*** Opening of Task inputs ***

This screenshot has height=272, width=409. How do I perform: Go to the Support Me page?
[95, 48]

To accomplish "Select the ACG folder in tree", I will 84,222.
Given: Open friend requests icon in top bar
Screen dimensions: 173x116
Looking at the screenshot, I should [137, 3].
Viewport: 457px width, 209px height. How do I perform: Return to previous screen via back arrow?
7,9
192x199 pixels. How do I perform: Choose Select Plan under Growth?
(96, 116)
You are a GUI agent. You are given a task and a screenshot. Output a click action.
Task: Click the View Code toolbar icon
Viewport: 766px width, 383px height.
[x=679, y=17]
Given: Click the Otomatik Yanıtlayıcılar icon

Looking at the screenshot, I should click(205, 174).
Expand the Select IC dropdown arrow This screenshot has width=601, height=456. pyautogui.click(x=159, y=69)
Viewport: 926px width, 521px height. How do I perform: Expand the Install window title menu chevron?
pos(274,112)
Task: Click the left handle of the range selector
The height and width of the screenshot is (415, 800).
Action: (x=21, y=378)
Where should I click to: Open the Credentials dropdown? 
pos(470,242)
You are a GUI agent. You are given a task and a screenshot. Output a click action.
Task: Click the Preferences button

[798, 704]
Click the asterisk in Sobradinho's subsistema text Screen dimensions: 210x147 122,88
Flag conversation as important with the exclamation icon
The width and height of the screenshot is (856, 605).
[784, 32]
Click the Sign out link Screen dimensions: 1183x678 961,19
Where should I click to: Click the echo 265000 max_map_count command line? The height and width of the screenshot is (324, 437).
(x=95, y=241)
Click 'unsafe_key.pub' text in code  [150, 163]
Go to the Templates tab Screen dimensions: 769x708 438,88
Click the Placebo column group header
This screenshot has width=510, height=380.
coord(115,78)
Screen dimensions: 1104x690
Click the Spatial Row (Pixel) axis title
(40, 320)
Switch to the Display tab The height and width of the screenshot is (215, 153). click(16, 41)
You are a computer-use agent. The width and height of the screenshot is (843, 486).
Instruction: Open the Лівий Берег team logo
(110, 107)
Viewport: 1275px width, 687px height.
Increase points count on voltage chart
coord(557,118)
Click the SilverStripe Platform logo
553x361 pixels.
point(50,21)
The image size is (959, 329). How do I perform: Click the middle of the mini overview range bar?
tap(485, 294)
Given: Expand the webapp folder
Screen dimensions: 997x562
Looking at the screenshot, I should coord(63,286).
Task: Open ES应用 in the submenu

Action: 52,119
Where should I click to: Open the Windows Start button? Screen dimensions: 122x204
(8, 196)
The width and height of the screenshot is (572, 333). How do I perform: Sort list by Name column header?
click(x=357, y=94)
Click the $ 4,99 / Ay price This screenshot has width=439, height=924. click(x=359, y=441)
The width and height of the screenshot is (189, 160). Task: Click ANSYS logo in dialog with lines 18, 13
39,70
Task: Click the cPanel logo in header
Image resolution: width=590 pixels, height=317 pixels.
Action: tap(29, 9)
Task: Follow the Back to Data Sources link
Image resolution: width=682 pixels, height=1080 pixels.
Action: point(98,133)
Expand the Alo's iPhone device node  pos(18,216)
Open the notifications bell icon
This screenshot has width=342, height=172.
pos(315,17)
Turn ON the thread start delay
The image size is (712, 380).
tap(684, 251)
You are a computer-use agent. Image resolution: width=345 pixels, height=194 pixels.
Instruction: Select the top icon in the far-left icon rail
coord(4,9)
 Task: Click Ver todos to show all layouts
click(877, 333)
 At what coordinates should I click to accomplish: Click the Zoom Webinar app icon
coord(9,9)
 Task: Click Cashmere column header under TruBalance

*** Close of Task inputs ***

#### The task
Each entry above is to be set down again in exactly the same words.

#### Written answer
This screenshot has height=272, width=409. How do I perform: Go to the Support Me page?
[95, 48]

To accomplish "Select the ACG folder in tree", I will 84,222.
Given: Open friend requests icon in top bar
Screen dimensions: 173x116
Looking at the screenshot, I should [137, 3].
Viewport: 457px width, 209px height. How do I perform: Return to previous screen via back arrow?
7,9
192x199 pixels. How do I perform: Choose Select Plan under Growth?
(96, 116)
You are a GUI agent. You are given a task and a screenshot. Output a click action.
Task: Click the View Code toolbar icon
Viewport: 766px width, 383px height.
[x=679, y=17]
Given: Click the Otomatik Yanıtlayıcılar icon

Looking at the screenshot, I should click(205, 174).
Expand the Select IC dropdown arrow This screenshot has width=601, height=456. pyautogui.click(x=159, y=69)
Viewport: 926px width, 521px height. How do I perform: Expand the Install window title menu chevron?
pos(274,112)
Task: Click the left handle of the range selector
The height and width of the screenshot is (415, 800).
Action: (x=21, y=378)
Where should I click to: Open the Credentials dropdown? 
pos(470,242)
You are a GUI agent. You are given a task and a screenshot. Output a click action.
Task: Click the Preferences button

[798, 704]
Click the asterisk in Sobradinho's subsistema text Screen dimensions: 210x147 122,88
Flag conversation as important with the exclamation icon
The width and height of the screenshot is (856, 605).
[784, 32]
Click the Sign out link Screen dimensions: 1183x678 961,19
Where should I click to: Click the echo 265000 max_map_count command line? The height and width of the screenshot is (324, 437).
(x=95, y=241)
Click 'unsafe_key.pub' text in code  [150, 163]
Go to the Templates tab Screen dimensions: 769x708 438,88
Click the Placebo column group header
This screenshot has width=510, height=380.
coord(115,78)
Screen dimensions: 1104x690
Click the Spatial Row (Pixel) axis title
(40, 320)
Switch to the Display tab The height and width of the screenshot is (215, 153). click(16, 41)
You are a computer-use agent. The width and height of the screenshot is (843, 486).
Instruction: Open the Лівий Берег team logo
(110, 107)
Viewport: 1275px width, 687px height.
Increase points count on voltage chart
coord(557,118)
Click the SilverStripe Platform logo
553x361 pixels.
point(50,21)
The image size is (959, 329). How do I perform: Click the middle of the mini overview range bar?
tap(485, 294)
Given: Expand the webapp folder
Screen dimensions: 997x562
Looking at the screenshot, I should coord(63,286).
Task: Open ES应用 in the submenu

Action: 52,119
Where should I click to: Open the Windows Start button? Screen dimensions: 122x204
(8, 196)
The width and height of the screenshot is (572, 333). How do I perform: Sort list by Name column header?
click(x=357, y=94)
Click the $ 4,99 / Ay price This screenshot has width=439, height=924. click(x=359, y=441)
The width and height of the screenshot is (189, 160). Task: Click ANSYS logo in dialog with lines 18, 13
39,70
Task: Click the cPanel logo in header
Image resolution: width=590 pixels, height=317 pixels.
Action: tap(29, 9)
Task: Follow the Back to Data Sources link
Image resolution: width=682 pixels, height=1080 pixels.
Action: point(98,133)
Expand the Alo's iPhone device node  pos(18,216)
Open the notifications bell icon
This screenshot has width=342, height=172.
pos(315,17)
Turn ON the thread start delay
The image size is (712, 380).
tap(684, 251)
You are a computer-use agent. Image resolution: width=345 pixels, height=194 pixels.
Instruction: Select the top icon in the far-left icon rail
coord(4,9)
 Task: Click Ver todos to show all layouts
click(877, 333)
 At what coordinates should I click to accomplish: Click the Zoom Webinar app icon
coord(9,9)
 Task: Click Cashmere column header under TruBalance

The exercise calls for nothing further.